PROMPT:
Retype the whole of the data exactly.
————
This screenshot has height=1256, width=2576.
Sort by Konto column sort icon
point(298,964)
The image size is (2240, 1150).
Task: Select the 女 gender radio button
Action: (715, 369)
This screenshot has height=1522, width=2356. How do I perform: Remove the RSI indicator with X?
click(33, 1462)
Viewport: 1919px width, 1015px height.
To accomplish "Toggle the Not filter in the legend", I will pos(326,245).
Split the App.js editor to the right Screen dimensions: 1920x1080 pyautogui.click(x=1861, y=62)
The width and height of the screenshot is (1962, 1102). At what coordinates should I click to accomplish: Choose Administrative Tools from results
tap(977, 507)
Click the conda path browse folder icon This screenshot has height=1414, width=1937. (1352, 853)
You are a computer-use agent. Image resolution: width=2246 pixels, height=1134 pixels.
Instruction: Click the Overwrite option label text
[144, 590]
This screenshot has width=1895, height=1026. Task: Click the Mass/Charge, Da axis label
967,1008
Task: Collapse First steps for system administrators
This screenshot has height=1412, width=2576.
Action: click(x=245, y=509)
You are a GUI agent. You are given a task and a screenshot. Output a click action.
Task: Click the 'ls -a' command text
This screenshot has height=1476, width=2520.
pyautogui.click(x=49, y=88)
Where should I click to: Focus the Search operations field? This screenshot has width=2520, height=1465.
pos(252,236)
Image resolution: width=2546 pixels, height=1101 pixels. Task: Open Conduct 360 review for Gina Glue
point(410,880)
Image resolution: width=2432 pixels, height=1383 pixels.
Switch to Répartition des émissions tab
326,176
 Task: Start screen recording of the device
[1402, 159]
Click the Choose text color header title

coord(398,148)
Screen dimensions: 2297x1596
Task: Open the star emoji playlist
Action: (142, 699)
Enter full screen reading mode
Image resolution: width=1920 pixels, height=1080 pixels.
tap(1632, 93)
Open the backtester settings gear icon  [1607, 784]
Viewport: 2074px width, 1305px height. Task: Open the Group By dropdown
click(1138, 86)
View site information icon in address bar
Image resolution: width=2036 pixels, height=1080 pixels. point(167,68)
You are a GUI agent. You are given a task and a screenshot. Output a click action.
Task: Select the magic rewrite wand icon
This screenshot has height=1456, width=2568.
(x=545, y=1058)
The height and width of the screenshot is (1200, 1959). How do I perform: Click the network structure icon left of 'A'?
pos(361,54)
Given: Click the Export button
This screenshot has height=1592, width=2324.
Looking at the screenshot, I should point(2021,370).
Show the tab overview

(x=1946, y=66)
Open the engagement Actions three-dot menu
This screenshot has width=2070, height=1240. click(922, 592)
————
THE COMPLETED TASK:
This screenshot has height=1256, width=2576.
Sort by Konto column sort icon
point(298,964)
The image size is (2240, 1150).
Task: Select the 女 gender radio button
Action: (715, 369)
This screenshot has height=1522, width=2356. How do I perform: Remove the RSI indicator with X?
click(33, 1462)
Viewport: 1919px width, 1015px height.
To accomplish "Toggle the Not filter in the legend", I will pos(326,245).
Split the App.js editor to the right Screen dimensions: 1920x1080 pyautogui.click(x=1861, y=62)
The width and height of the screenshot is (1962, 1102). At what coordinates should I click to accomplish: Choose Administrative Tools from results
tap(977, 507)
Click the conda path browse folder icon This screenshot has height=1414, width=1937. (1352, 853)
You are a computer-use agent. Image resolution: width=2246 pixels, height=1134 pixels.
Instruction: Click the Overwrite option label text
[144, 590]
This screenshot has width=1895, height=1026. Task: Click the Mass/Charge, Da axis label
967,1008
Task: Collapse First steps for system administrators
This screenshot has height=1412, width=2576.
Action: click(x=245, y=509)
You are a GUI agent. You are given a task and a screenshot. Output a click action.
Task: Click the 'ls -a' command text
This screenshot has height=1476, width=2520.
pyautogui.click(x=49, y=88)
Where should I click to: Focus the Search operations field? This screenshot has width=2520, height=1465.
pos(252,236)
Image resolution: width=2546 pixels, height=1101 pixels. Task: Open Conduct 360 review for Gina Glue
point(410,880)
Image resolution: width=2432 pixels, height=1383 pixels.
Switch to Répartition des émissions tab
326,176
 Task: Start screen recording of the device
[1402, 159]
Click the Choose text color header title

coord(398,148)
Screen dimensions: 2297x1596
Task: Open the star emoji playlist
Action: (142, 699)
Enter full screen reading mode
Image resolution: width=1920 pixels, height=1080 pixels.
tap(1632, 93)
Open the backtester settings gear icon  [1607, 784]
Viewport: 2074px width, 1305px height. Task: Open the Group By dropdown
click(1138, 86)
View site information icon in address bar
Image resolution: width=2036 pixels, height=1080 pixels. point(167,68)
You are a GUI agent. You are given a task and a screenshot. Output a click action.
Task: Select the magic rewrite wand icon
This screenshot has height=1456, width=2568.
(x=545, y=1058)
The height and width of the screenshot is (1200, 1959). How do I perform: Click the network structure icon left of 'A'?
pos(361,54)
Given: Click the Export button
This screenshot has height=1592, width=2324.
Looking at the screenshot, I should point(2021,370).
Show the tab overview

(x=1946, y=66)
Open the engagement Actions three-dot menu
This screenshot has width=2070, height=1240. click(922, 592)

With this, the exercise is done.